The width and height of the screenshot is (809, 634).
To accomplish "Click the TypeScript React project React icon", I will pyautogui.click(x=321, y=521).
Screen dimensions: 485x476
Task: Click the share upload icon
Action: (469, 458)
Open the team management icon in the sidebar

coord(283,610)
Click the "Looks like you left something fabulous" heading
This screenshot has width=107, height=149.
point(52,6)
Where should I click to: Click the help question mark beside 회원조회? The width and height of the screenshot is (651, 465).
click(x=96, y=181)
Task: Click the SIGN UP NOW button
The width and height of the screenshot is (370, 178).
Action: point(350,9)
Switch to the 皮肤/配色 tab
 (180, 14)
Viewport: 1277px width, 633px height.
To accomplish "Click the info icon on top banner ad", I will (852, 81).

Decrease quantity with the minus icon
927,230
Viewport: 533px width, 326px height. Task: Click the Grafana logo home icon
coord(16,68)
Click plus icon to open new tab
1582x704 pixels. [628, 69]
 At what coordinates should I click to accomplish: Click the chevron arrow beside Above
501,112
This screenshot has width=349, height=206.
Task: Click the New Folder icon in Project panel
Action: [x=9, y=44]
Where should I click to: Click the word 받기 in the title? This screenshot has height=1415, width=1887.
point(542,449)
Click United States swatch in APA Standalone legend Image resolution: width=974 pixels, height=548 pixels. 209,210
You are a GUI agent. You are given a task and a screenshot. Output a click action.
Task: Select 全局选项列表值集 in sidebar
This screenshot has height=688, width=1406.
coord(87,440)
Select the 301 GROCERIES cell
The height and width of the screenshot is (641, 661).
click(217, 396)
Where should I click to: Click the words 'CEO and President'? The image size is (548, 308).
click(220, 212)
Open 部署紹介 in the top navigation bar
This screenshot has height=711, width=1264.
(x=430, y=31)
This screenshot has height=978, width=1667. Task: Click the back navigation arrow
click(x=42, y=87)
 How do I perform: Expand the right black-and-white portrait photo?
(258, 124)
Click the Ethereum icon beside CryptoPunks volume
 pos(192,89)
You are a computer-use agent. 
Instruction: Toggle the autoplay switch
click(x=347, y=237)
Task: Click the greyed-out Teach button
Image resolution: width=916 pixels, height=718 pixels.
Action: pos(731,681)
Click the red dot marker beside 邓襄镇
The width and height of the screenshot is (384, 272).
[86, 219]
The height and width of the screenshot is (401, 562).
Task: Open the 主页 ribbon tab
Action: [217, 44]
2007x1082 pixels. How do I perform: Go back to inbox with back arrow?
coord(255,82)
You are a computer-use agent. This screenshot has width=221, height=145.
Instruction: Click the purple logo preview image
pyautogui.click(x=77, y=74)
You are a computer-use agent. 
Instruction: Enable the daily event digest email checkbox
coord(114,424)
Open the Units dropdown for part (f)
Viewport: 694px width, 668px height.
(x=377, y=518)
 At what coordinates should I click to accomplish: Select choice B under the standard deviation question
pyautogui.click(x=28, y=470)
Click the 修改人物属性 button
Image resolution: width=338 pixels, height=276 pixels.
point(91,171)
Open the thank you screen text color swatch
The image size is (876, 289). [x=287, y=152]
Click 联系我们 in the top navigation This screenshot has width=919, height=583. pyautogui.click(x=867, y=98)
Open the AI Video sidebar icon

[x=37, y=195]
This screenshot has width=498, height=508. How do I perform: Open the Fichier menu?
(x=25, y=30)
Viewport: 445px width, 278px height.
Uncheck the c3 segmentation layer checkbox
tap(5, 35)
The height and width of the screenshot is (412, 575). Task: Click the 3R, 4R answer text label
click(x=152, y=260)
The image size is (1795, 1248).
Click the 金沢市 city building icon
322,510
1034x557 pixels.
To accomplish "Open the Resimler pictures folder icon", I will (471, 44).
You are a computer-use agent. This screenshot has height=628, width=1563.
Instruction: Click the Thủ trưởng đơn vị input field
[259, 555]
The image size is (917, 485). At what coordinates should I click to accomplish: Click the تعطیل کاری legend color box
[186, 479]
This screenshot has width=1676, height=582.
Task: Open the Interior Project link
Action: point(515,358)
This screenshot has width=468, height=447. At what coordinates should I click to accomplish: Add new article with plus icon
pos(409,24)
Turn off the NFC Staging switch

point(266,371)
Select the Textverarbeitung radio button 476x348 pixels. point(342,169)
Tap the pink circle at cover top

══════════════════════════════

| WHAT THE TASK ASKS |
Format the records from the line containing "Task: Click the SIGN UP NOW button" through the line containing "pyautogui.click(x=77, y=74)", both included, as a Markdown table with the columns Row and Line. Give each line a row number and leave out blank lines.

| FULL ANSWER |
| Row | Line |
|---|---|
| 1 | Task: Click the SIGN UP NOW button |
| 2 | The width and height of the screenshot is (370, 178). |
| 3 | Action: point(350,9) |
| 4 | Switch to the 皮肤/配色 tab |
| 5 |  (180, 14) |
| 6 | Viewport: 1277px width, 633px height. |
| 7 | To accomplish "Click the info icon on top banner ad", I will (852, 81). |
| 8 | Decrease quantity with the minus icon |
| 9 | 927,230 |
| 10 | Viewport: 533px width, 326px height. Task: Click the Grafana logo home icon |
| 11 | coord(16,68) |
| 12 | Click plus icon to open new tab |
| 13 | 1582x704 pixels. [628, 69] |
| 14 |  At what coordinates should I click to accomplish: Click the chevron arrow beside Above |
| 15 | 501,112 |
| 16 | This screenshot has width=349, height=206. |
| 17 | Task: Click the New Folder icon in Project panel |
| 18 | Action: [x=9, y=44] |
| 19 | Where should I click to: Click the word 받기 in the title? This screenshot has height=1415, width=1887. |
| 20 | point(542,449) |
| 21 | Click United States swatch in APA Standalone legend Image resolution: width=974 pixels, height=548 pixels. 209,210 |
| 22 | You are a GUI agent. You are given a task and a screenshot. Output a click action. |
| 23 | Task: Select 全局选项列表值集 in sidebar |
| 24 | This screenshot has height=688, width=1406. |
| 25 | coord(87,440) |
| 26 | Select the 301 GROCERIES cell |
| 27 | The height and width of the screenshot is (641, 661). |
| 28 | click(217, 396) |
| 29 | Where should I click to: Click the words 'CEO and President'? The image size is (548, 308). |
| 30 | click(220, 212) |
| 31 | Open 部署紹介 in the top navigation bar |
| 32 | This screenshot has height=711, width=1264. |
| 33 | (x=430, y=31) |
| 34 | This screenshot has height=978, width=1667. Task: Click the back navigation arrow |
| 35 | click(x=42, y=87) |
| 36 |  How do I perform: Expand the right black-and-white portrait photo? |
| 37 | (258, 124) |
| 38 | Click the Ethereum icon beside CryptoPunks volume |
| 39 |  pos(192,89) |
| 40 | You are a computer-use agent.  |
| 41 | Instruction: Toggle the autoplay switch |
| 42 | click(x=347, y=237) |
| 43 | Task: Click the greyed-out Teach button |
| 44 | Image resolution: width=916 pixels, height=718 pixels. |
| 45 | Action: pos(731,681) |
| 46 | Click the red dot marker beside 邓襄镇 |
| 47 | The width and height of the screenshot is (384, 272). |
| 48 | [86, 219] |
| 49 | The height and width of the screenshot is (401, 562). |
| 50 | Task: Open the 主页 ribbon tab |
| 51 | Action: [217, 44] |
| 52 | 2007x1082 pixels. How do I perform: Go back to inbox with back arrow? |
| 53 | coord(255,82) |
| 54 | You are a computer-use agent. This screenshot has width=221, height=145. |
| 55 | Instruction: Click the purple logo preview image |
| 56 | pyautogui.click(x=77, y=74) |